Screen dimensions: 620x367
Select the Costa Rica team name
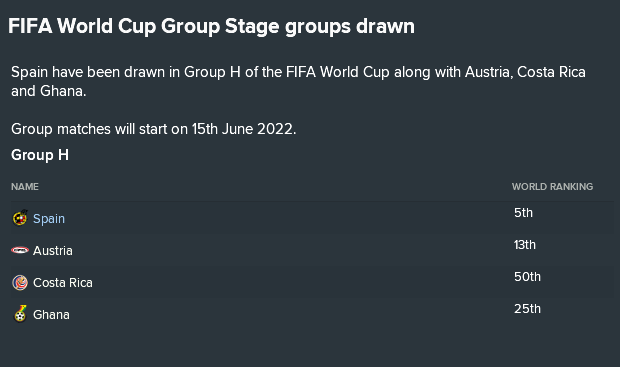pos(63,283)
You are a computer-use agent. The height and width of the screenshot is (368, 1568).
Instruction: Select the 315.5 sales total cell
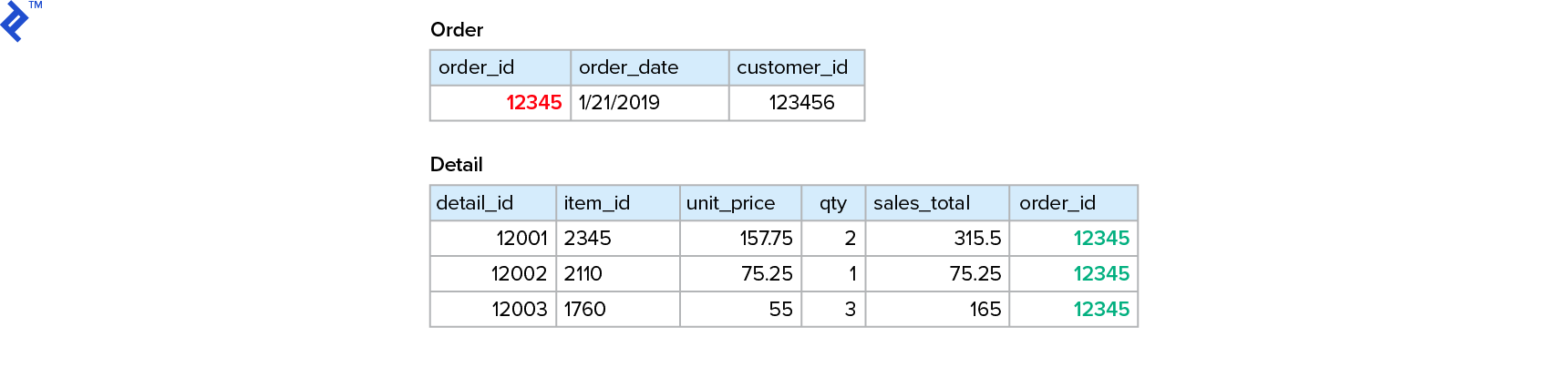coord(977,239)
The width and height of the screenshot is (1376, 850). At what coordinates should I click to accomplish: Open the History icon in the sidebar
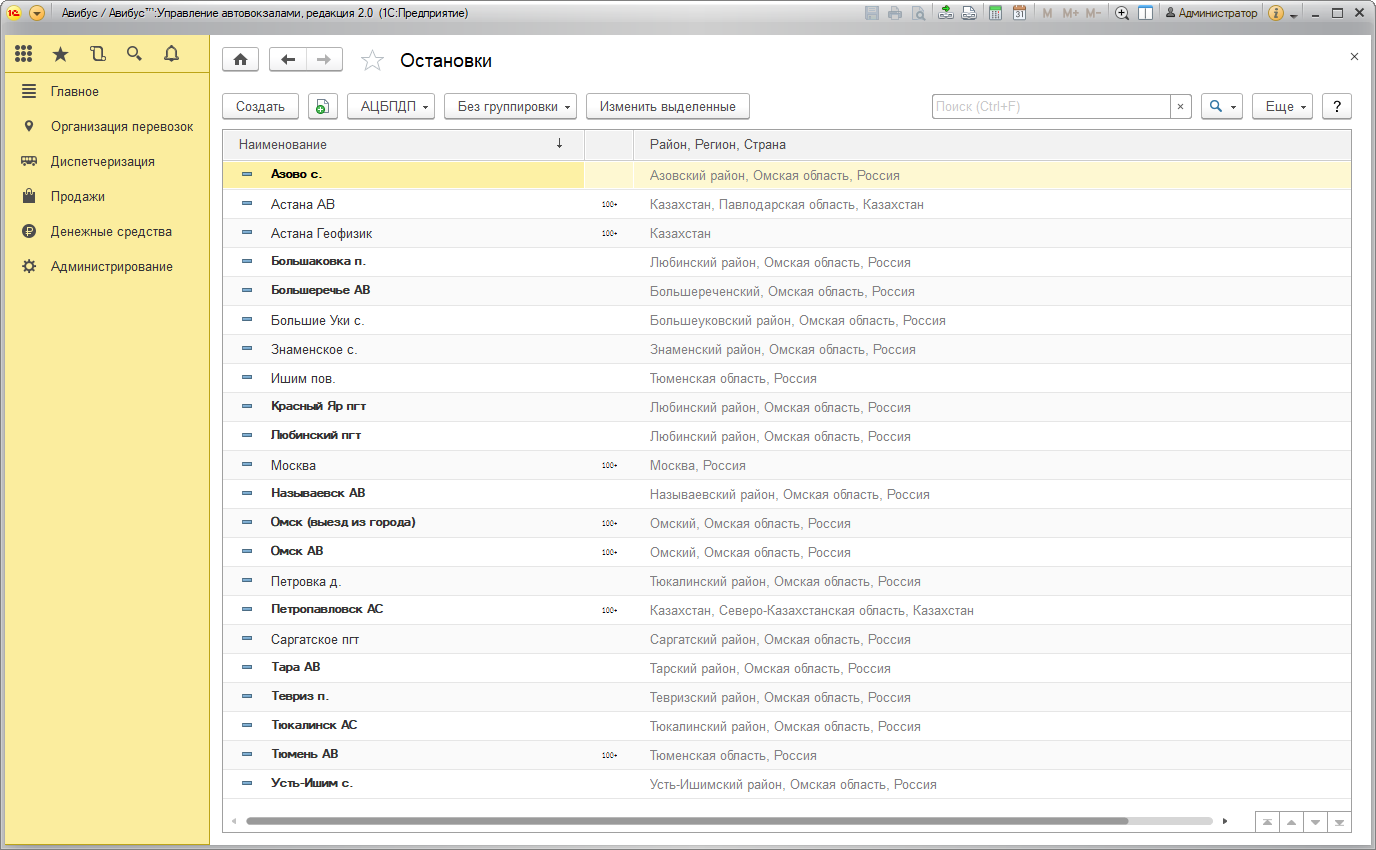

· · · · ·

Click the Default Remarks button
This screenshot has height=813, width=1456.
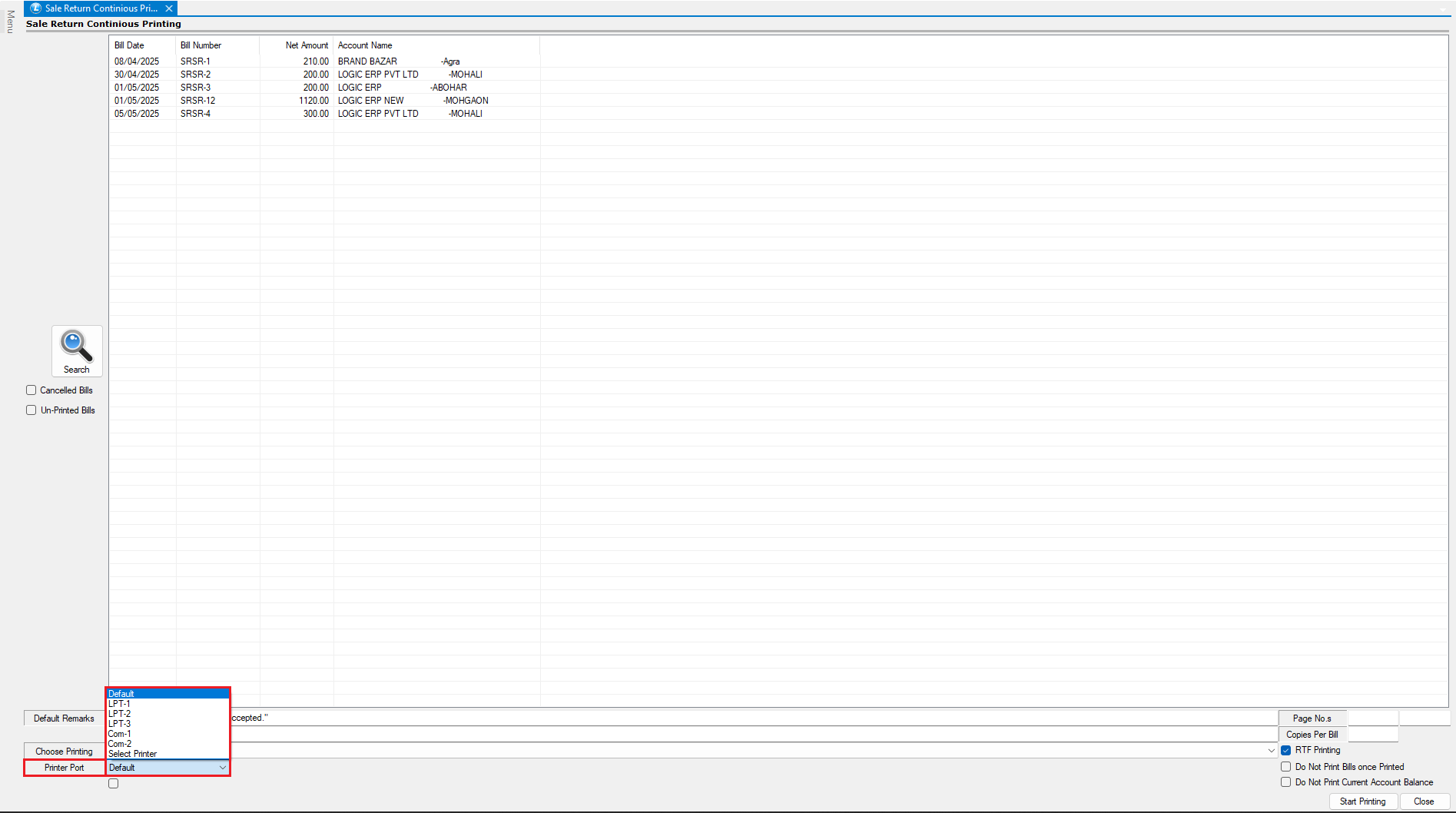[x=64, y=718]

· · · · ·

Goal of the exercise →
What you return from the records above should be exactly everything from the line with "Screen dimensions: 620x367" down to the line with "The width and", both kept, and no pictures.

The answer →
Screen dimensions: 620x367
Select the Costa Rica team name
pos(63,283)
You are a computer-use agent. The height and width of the screenshot is (368, 1568).
Instruction: Select the 315.5 sales total cell
coord(977,239)
The width and height of the screenshot is (1376, 850). At what coordinates should I click to accomplish: Open the History icon in the sidebar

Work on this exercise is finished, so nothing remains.